(TASK TO COMPLETE): Only the lines from the line containing "You are a computer-use" through the final line of the entries should be printed, exactly as given, with the pictures left out.

(SUPPLIED INFORMATION):

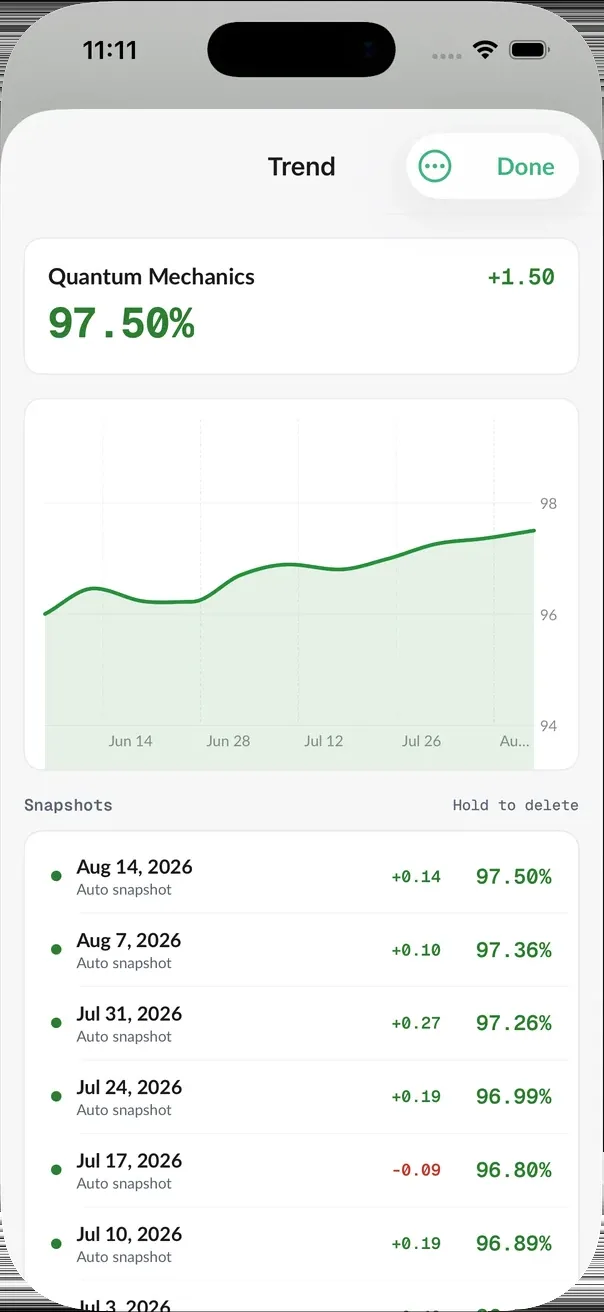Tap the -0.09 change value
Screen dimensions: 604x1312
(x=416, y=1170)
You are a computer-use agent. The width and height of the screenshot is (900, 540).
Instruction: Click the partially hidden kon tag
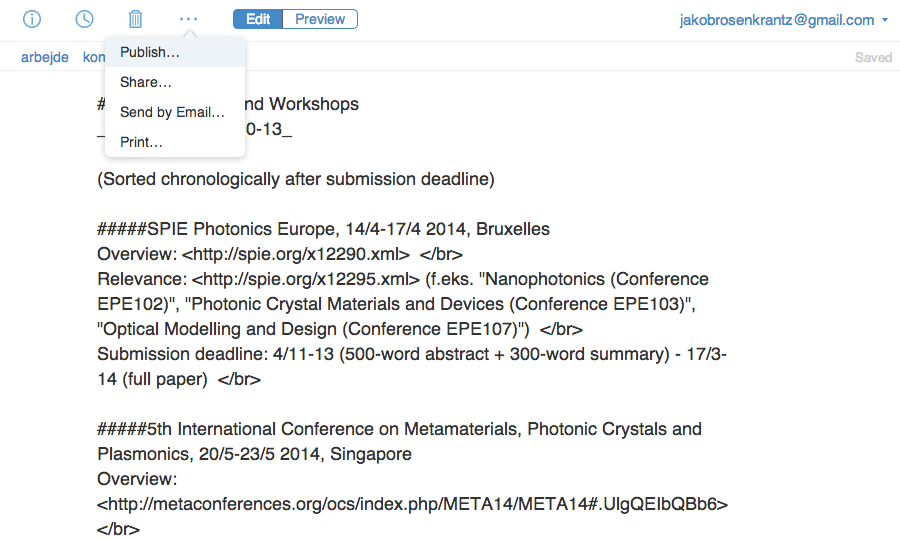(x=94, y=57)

(EXERCISE RESULT):
You are a computer-use agent. The width and height of the screenshot is (900, 540).
Instruction: Click the partially hidden kon tag
(x=94, y=57)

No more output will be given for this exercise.